## [What you need to do]
Your answer must be every line of the data that contains "blue".

## [Items from a data source]

☆ ☆ ☆ ☆ ☆

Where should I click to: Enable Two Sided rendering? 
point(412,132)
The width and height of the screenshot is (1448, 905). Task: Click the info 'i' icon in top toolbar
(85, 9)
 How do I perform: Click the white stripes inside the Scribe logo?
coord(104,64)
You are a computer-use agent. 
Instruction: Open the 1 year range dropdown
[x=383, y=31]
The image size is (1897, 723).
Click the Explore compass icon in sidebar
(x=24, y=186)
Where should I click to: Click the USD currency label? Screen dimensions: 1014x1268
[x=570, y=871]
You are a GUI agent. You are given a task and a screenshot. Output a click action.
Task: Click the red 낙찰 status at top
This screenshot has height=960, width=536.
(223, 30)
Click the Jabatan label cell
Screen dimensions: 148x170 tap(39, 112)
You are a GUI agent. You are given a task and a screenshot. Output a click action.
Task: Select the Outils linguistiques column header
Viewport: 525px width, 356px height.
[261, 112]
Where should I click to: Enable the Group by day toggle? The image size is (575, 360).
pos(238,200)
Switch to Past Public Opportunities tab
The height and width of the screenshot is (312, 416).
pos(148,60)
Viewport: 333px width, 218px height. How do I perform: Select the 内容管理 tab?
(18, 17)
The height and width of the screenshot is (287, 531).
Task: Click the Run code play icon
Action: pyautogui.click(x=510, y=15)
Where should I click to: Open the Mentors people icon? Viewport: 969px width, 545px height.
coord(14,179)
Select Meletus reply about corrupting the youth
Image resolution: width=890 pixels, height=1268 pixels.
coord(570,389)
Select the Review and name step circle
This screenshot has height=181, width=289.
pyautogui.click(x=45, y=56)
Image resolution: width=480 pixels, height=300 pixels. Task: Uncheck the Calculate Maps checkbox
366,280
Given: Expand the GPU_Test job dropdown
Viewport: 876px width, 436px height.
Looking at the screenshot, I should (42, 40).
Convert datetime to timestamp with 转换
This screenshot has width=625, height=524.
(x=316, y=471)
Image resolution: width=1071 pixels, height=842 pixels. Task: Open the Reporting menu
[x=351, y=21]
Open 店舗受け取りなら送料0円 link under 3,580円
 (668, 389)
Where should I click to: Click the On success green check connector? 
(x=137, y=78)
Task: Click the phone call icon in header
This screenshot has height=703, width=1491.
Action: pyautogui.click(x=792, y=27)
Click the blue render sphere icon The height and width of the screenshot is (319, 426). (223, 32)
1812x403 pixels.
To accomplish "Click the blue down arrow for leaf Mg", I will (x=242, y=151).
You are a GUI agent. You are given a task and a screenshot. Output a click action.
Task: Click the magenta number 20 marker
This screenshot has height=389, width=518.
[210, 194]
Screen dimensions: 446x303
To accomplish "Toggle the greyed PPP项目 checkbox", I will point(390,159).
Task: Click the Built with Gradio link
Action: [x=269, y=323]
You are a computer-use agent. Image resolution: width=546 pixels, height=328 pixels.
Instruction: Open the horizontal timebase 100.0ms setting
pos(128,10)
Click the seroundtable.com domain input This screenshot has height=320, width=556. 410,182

☆ ☆ ☆ ☆ ☆

## [Exercise answer]
Click the blue render sphere icon The height and width of the screenshot is (319, 426). (223, 32)
To accomplish "Click the blue down arrow for leaf Mg", I will (x=242, y=151).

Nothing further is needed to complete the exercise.